Copy each line of the material below that includes the string "heading".
==============================
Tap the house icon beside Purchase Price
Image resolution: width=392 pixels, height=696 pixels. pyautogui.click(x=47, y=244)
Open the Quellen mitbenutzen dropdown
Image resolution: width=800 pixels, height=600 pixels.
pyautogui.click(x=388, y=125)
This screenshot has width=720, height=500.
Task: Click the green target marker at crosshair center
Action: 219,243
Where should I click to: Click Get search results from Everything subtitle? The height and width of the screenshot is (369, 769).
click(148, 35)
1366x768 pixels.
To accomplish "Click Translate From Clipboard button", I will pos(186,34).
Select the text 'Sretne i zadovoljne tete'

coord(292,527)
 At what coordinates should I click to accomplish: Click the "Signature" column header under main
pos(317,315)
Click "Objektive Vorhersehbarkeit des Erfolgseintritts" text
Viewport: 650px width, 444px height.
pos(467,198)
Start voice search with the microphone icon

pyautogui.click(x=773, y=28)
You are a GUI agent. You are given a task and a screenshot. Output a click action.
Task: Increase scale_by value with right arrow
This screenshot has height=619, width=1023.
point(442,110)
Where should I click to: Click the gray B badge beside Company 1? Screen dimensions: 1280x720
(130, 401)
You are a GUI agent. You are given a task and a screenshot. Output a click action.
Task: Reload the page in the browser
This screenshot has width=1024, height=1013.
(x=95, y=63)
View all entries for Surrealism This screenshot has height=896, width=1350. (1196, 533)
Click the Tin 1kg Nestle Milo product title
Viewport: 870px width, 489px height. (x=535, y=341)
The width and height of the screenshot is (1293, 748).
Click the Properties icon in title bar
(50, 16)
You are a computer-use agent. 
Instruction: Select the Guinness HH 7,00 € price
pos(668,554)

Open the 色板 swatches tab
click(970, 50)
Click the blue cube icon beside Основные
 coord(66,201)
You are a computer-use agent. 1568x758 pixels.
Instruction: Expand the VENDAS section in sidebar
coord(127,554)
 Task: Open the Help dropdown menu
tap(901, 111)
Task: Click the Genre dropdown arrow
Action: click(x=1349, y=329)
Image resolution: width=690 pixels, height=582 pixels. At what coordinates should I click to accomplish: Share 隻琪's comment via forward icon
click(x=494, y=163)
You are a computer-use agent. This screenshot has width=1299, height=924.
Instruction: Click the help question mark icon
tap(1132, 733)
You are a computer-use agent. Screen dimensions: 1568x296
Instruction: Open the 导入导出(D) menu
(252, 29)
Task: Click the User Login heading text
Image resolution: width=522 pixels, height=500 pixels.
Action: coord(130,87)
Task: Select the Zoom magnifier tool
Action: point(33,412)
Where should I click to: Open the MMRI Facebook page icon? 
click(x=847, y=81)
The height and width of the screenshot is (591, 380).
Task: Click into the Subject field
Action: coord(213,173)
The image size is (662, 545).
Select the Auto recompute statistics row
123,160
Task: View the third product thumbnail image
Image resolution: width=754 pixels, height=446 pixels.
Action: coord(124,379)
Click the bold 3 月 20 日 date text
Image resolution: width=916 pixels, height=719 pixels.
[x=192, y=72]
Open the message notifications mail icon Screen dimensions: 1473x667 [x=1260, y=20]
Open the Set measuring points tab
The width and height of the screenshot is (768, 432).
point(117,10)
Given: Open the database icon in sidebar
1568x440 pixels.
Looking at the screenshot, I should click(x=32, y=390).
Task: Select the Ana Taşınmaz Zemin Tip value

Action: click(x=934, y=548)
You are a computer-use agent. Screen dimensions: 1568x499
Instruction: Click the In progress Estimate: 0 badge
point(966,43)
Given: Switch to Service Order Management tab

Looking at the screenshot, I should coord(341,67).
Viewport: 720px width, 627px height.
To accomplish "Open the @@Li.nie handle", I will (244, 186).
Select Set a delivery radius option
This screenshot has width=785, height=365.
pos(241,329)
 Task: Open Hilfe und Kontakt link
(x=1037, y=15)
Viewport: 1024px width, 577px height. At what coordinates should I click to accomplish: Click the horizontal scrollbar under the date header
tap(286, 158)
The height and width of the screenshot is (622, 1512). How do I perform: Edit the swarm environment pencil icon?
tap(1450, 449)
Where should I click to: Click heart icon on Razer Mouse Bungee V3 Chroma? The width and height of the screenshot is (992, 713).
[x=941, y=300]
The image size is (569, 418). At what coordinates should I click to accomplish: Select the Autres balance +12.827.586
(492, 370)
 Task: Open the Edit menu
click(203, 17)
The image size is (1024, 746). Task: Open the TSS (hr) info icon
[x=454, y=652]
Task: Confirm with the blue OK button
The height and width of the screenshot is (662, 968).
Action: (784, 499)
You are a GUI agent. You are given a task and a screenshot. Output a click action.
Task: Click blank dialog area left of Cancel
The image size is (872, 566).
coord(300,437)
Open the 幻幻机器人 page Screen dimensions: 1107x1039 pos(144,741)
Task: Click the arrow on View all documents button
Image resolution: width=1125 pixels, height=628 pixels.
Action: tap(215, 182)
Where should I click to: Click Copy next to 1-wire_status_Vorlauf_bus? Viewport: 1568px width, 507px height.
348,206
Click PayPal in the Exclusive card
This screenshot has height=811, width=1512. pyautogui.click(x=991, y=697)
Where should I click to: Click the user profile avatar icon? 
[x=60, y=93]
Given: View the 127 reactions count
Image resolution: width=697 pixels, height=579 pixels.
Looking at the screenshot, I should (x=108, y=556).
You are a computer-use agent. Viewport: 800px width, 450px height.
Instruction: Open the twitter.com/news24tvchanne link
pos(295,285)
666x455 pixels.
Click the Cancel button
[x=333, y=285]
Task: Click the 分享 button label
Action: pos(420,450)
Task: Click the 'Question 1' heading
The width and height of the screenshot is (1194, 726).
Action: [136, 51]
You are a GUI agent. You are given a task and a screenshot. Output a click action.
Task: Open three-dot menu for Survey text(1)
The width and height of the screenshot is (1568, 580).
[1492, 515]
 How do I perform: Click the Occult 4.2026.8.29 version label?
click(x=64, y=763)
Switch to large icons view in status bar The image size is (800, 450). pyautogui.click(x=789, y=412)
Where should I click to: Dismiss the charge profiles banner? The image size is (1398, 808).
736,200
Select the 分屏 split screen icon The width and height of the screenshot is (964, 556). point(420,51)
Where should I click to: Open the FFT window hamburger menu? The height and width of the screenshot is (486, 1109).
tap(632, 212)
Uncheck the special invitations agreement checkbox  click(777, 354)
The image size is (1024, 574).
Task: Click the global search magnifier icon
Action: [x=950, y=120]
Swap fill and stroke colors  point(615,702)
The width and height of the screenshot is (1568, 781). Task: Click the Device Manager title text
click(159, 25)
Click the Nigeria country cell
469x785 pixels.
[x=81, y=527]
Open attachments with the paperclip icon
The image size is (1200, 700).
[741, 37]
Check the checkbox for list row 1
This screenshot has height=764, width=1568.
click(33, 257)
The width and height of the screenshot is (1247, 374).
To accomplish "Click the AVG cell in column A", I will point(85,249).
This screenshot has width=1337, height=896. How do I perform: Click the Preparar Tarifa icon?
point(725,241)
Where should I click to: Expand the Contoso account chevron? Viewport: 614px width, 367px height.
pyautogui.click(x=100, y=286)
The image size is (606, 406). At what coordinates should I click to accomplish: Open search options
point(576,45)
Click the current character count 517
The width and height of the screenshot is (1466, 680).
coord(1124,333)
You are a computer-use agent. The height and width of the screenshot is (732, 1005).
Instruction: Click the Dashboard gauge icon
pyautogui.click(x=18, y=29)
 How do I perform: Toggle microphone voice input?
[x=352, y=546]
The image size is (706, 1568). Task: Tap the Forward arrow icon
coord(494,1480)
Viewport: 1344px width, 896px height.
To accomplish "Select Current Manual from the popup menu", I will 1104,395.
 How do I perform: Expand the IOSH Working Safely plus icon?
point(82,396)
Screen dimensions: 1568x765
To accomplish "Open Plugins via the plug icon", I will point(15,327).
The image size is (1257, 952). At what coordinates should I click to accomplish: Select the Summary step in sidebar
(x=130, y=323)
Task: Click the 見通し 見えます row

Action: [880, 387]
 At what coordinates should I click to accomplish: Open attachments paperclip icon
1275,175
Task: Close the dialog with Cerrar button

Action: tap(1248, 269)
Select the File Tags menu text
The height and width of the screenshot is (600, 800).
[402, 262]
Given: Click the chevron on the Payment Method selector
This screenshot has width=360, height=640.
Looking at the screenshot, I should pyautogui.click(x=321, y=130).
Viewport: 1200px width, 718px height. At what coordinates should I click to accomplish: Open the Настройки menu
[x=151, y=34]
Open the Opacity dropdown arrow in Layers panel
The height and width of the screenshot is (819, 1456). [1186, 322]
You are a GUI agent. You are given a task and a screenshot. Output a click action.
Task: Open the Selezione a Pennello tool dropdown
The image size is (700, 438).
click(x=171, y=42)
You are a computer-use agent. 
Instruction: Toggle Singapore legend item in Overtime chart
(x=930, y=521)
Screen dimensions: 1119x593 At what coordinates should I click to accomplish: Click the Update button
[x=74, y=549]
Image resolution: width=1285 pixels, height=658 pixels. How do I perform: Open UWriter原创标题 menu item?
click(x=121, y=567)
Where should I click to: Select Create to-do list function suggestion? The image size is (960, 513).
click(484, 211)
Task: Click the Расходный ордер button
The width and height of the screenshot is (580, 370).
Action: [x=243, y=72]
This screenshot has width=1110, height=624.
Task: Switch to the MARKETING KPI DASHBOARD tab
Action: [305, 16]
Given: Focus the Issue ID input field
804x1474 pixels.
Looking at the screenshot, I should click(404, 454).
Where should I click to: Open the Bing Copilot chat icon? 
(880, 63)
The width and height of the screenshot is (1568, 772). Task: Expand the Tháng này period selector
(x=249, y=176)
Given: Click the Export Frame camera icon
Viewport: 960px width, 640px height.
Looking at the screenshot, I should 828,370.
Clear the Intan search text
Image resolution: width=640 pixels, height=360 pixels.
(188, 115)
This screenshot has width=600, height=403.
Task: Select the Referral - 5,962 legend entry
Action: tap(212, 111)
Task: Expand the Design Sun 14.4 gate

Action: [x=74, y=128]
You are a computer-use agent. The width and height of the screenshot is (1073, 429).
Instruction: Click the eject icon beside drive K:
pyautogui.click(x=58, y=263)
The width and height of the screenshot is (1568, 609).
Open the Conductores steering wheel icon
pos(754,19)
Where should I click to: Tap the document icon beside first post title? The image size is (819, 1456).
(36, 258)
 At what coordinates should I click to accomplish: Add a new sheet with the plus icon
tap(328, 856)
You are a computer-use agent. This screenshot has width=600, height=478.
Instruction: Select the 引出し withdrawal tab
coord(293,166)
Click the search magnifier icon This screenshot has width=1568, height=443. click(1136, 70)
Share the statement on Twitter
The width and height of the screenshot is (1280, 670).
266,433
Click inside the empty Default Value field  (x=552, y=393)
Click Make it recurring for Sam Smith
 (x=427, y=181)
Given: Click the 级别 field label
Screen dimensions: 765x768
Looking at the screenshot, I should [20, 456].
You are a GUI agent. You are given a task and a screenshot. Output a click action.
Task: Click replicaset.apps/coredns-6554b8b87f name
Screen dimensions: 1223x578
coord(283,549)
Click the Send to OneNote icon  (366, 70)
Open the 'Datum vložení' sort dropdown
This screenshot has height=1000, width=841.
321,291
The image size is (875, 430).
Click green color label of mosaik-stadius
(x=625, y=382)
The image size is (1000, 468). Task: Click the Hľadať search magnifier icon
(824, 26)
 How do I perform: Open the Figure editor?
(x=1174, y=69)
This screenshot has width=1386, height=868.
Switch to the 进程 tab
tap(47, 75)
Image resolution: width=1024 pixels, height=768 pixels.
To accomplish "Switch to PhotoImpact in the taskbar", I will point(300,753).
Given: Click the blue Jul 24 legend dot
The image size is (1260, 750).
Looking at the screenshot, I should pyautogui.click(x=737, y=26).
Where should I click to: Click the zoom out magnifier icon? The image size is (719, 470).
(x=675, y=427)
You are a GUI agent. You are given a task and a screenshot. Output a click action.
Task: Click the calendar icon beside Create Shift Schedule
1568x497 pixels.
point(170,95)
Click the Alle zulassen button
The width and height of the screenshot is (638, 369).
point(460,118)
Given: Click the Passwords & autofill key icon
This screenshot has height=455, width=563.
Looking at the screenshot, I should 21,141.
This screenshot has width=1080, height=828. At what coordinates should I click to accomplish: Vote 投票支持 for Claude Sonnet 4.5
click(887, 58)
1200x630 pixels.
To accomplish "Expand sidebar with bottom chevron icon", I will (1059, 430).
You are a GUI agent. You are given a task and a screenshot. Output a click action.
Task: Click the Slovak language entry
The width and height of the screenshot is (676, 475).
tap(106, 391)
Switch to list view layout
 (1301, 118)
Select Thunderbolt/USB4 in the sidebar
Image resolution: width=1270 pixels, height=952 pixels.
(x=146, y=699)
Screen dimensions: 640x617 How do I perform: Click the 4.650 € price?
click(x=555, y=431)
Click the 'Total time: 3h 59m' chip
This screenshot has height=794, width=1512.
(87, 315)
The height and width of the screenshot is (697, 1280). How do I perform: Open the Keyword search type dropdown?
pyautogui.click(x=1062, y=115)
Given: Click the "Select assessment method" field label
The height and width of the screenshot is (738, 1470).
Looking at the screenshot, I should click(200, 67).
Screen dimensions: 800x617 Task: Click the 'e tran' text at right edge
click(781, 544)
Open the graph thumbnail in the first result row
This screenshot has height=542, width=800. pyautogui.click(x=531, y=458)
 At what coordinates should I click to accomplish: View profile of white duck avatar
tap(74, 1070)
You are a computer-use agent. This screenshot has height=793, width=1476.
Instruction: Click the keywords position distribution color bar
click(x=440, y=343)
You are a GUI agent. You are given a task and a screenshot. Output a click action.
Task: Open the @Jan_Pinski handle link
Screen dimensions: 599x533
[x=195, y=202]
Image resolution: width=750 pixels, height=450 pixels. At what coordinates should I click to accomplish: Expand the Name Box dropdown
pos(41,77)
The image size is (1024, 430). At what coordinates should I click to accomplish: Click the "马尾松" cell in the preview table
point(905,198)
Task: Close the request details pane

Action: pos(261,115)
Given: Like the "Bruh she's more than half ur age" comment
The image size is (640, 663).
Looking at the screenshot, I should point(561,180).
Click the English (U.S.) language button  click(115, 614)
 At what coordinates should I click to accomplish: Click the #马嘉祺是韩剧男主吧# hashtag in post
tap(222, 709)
==============================
* _Response to this exercise_
Task: Click the User Login heading text
Task: Click the 'Question 1' heading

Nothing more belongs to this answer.